Thursday, December 11, 2025

Discontinuity

     Ever bend a hard plastic rod?  Many plastics will go quite a ways, and then, all of a sudden--  They break. 

     Mr. Trump's Republican party is courting chaos like a lovestruck teenager.

     In Missouri, both sides were playing chess -- until one side pulled out a baseball bat.  The legislature passed a bill to rearrange Federal House districts, with a map that will flip one of the two usually-Democratic districts in favor of Republicans.  Opponents fought back, with a ballot-initiative petition drive to put the new map up for a statewide vote.  You can do that in Missouri, but it takes a pile of signatures, and they've got to come from at least six of the state's eight House districts. 
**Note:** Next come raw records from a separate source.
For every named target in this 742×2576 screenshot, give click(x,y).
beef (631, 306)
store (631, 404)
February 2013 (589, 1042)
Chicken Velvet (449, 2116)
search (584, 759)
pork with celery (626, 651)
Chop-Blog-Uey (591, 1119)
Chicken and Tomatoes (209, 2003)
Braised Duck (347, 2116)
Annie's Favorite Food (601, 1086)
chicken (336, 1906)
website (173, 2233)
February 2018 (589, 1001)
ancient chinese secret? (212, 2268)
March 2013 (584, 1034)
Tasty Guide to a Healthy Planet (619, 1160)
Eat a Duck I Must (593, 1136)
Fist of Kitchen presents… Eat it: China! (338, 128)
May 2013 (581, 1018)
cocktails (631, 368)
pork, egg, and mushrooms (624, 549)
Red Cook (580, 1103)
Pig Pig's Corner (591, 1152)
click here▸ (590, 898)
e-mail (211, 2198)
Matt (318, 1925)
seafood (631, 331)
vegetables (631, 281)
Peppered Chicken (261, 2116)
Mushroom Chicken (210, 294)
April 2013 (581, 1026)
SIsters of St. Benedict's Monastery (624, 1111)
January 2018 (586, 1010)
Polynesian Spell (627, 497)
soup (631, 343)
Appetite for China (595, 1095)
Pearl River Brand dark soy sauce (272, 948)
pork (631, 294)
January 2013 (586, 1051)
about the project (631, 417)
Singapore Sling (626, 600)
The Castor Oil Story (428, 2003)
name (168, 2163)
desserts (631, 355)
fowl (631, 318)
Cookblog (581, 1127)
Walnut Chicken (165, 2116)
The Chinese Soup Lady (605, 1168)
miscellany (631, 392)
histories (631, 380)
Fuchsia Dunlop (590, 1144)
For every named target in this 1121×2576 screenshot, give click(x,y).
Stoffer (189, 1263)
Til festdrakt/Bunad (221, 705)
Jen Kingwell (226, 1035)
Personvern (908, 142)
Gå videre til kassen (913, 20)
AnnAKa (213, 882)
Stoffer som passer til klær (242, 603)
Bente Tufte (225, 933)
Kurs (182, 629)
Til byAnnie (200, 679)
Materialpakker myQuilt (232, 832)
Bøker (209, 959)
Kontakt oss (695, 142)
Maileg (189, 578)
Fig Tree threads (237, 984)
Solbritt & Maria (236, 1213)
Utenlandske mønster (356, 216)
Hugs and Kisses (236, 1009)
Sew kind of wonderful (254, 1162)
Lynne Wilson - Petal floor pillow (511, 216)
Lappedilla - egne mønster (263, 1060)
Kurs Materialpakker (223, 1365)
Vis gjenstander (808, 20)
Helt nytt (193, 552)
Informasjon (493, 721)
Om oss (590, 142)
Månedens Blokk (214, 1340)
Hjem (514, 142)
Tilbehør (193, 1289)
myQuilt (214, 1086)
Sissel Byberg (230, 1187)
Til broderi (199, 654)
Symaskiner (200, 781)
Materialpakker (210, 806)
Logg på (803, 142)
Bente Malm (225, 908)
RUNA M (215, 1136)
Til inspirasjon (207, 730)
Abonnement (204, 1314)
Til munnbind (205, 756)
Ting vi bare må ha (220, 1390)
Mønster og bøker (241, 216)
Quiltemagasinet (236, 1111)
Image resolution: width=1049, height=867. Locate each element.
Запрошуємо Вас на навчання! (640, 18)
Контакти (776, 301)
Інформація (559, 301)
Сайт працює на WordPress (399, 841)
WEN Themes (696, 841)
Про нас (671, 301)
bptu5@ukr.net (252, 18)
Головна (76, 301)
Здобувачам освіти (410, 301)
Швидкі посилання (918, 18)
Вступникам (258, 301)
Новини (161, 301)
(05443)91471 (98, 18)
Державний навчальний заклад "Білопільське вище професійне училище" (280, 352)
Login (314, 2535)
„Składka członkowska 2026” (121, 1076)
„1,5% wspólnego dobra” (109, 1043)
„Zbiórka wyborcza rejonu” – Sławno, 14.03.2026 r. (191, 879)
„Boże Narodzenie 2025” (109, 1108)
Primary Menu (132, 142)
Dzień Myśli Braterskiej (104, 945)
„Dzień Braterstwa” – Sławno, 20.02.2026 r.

     In fact, it takes a tick over 100,000 signatures.  The petitioners have collected well over 300,000, from all eight districts.  So it'll almost certainly go on the ballot, and per established precedent, the law is frozen once enough signatures have been turned in, while Missourians wait until it is determined if the signature requirements have officially been met, and until they've had a chance to vote on it if the number beat the minimum.

     The Republican Secretary of State says no; even if there are enough signatures, he can just declare the referendum unconstitutional all by himself.  And if so, the whole thing goes off the courts to work out.  It's not how the Show Me state has dealt with similar referenda in the past.  The power to shout, "Allee, allee, oxen-free," and dump the process has never been asserted by the Missouri Secretary of State before.  It seems, well, not the way a proper Republic goes about such things.  It's high-handed.  Authoritarian.

     In a state whose citizens are nationally famous for mulishness, it might not be the course of action that a sober, cautious politician should choose.

     I guess we'll find out.  Bending, bending--  Whattaya think?  Snap, or will it stay bent?  And what gets that treatment next?

     It feels like the lights are about to start going out, like the walls are closing in.  There's a lot of ruin in a big, well-established country, but there's no damn requirement to test that proposition to destruction.